Consistent, easily repeatable target construction is critical to the success of any match. There are several simple things that will help maintain consistency in target placement, preservation, and scoring.
First, you may notice in the video that we used what I like to call a “rain hang” on the example target. This places the top of the target in line with or a little below the top of the sticks supporting it. That way, if it rains, or even in a heavy dew, a wet target bag won’t collapse the top, or head, of the target, creating a different or inconsistent presentation and requiring a change. This is a very easy and repeatable way to hang targets in case of inclement weather. But, if you find that it’s not possible to hang targets this way (and there are any number of reasons why not), there are a couple of other alternatives to protect the head of the USPSA target from collapsing.
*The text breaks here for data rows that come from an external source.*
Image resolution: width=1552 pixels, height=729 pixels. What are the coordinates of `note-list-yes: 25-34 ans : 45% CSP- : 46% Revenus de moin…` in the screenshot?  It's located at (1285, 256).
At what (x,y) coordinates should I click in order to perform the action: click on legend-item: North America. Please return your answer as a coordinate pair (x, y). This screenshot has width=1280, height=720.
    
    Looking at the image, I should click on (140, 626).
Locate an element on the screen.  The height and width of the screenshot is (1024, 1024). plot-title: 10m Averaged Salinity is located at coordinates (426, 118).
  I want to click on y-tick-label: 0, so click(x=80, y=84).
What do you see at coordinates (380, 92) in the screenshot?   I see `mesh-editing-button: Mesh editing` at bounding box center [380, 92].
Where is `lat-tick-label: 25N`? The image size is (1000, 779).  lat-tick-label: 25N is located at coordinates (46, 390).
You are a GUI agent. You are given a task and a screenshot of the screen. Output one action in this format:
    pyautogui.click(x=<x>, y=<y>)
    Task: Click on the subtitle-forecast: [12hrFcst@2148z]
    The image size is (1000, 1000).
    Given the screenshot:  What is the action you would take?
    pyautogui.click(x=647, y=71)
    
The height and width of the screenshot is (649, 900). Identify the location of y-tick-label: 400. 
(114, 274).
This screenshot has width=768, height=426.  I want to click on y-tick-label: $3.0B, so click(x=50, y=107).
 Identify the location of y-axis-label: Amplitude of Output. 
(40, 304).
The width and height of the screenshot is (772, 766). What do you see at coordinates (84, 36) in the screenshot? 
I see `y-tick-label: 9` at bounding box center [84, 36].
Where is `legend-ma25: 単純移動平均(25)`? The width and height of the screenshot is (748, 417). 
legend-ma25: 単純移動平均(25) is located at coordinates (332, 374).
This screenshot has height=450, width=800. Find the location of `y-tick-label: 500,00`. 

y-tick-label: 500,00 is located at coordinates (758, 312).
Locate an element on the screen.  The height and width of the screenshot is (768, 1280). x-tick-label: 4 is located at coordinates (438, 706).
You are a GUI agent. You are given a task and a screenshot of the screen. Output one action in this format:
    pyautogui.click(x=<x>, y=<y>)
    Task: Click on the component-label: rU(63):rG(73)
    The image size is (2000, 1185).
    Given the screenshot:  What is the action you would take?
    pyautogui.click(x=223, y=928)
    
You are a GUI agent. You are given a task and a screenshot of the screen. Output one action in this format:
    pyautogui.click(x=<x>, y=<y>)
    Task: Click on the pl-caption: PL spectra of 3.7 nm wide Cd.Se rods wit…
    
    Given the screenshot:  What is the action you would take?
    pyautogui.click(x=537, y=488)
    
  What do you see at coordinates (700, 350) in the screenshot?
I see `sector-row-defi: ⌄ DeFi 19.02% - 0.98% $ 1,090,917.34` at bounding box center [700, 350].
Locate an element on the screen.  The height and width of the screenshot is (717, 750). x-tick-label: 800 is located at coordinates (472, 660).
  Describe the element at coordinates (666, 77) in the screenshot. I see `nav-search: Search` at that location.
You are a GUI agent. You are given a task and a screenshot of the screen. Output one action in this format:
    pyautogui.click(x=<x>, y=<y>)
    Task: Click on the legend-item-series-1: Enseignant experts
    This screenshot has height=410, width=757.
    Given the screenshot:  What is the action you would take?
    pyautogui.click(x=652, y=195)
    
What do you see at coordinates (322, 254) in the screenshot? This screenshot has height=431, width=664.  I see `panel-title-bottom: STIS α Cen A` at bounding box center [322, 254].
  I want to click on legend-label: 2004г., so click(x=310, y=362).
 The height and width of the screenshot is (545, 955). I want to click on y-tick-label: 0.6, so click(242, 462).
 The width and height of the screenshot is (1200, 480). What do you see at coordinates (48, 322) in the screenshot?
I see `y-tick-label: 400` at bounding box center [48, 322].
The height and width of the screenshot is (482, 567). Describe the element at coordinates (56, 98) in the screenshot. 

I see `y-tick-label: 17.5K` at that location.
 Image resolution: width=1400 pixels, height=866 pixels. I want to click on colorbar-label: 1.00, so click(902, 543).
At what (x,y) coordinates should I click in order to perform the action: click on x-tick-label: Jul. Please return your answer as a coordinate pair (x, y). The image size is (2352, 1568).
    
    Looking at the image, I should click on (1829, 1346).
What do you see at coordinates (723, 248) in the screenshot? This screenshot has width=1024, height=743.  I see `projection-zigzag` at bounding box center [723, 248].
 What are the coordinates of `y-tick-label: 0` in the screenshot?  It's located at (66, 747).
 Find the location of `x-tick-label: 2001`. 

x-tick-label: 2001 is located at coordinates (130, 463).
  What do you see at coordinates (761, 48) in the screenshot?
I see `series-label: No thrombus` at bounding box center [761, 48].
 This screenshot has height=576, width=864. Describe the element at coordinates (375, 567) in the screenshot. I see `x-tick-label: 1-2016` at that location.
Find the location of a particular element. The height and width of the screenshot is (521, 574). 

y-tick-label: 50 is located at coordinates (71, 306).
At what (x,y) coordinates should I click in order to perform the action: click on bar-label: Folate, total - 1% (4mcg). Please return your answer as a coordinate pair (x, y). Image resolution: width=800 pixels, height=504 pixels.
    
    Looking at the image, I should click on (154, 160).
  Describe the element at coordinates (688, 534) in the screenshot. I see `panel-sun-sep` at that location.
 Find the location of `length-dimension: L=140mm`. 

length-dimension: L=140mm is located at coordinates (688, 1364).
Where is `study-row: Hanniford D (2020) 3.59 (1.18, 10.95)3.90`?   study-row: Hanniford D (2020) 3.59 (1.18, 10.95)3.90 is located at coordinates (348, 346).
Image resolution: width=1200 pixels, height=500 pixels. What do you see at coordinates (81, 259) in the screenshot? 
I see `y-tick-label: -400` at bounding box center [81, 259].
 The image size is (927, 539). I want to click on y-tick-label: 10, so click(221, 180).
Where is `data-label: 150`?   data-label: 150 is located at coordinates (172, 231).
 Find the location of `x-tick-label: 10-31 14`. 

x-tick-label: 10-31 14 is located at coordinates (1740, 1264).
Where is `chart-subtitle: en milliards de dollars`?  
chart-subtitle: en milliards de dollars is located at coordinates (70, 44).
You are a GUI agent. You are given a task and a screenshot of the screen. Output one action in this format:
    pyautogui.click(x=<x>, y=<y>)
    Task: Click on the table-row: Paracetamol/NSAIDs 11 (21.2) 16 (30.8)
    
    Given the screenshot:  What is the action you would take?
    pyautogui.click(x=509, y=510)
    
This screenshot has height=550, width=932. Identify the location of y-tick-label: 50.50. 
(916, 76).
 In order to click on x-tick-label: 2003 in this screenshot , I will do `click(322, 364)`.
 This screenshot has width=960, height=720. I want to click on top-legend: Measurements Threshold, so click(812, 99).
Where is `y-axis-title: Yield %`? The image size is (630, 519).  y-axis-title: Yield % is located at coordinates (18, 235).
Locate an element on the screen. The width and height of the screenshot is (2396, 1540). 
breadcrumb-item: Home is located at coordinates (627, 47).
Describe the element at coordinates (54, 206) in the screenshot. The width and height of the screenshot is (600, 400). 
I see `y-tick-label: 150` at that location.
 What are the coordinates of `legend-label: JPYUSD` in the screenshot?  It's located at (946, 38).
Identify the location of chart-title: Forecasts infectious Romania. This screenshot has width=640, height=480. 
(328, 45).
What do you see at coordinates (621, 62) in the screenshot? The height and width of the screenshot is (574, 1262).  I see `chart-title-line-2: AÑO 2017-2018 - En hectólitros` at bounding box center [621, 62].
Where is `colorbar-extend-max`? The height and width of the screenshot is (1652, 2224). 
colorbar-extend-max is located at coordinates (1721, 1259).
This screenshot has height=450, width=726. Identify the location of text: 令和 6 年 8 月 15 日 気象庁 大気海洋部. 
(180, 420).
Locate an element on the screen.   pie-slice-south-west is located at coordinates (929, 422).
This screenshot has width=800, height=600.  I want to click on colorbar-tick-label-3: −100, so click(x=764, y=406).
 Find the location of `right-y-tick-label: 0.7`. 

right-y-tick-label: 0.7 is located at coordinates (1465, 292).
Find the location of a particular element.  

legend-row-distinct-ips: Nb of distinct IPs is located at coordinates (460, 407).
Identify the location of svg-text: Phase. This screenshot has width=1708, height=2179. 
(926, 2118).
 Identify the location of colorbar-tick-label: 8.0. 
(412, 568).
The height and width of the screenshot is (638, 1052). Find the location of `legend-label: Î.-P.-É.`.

One way is to staple a piece of coroplast or other stiff plastic behind the head, making sure it goes past the “neckline” so it is supported by the body of the target. I’ve also found paint stirrers, usually available for free at a big box paint counter, to work as well. Another, more elegant example can be found in this NROI blog post, titled “Fixing Floppy USPSA Targets“.
Once the targets are hung on the sticks, they should be witness marked with an indelible marker, at the spots where a straight line of the target crosses the stick (the shoulders and hips, so to speak). We always strive to keep the initial target, the backer, up on the sticks, but sometimes it’s not possible, so witness marks will ensure proper placement on the sticks, should a brand new target need to be hung up.
Occasionally, a competitor will want the RM to score a target, and if the RM can’t get there in a reasonable amount of time, the target in question can be pulled, and replaced with a fresh one. Backers and witness marks help in the target replacement process, just as they do for a normal change of targets in a match. Note: pulled targets must be initialed by the RO and competitor and kept in a safe place until the RM can look at it.
When hanging or changing targets, attention to the details is critical. This post, “Mind Your Targets“, will help with those details.
When designing a course of fire, there are many things to consider, not the least of which is the ability to easily and consistently replace targets when necessary, and to preserve those targets while they are being shot at. Do yourself and your staff a favor and put these tips into practice.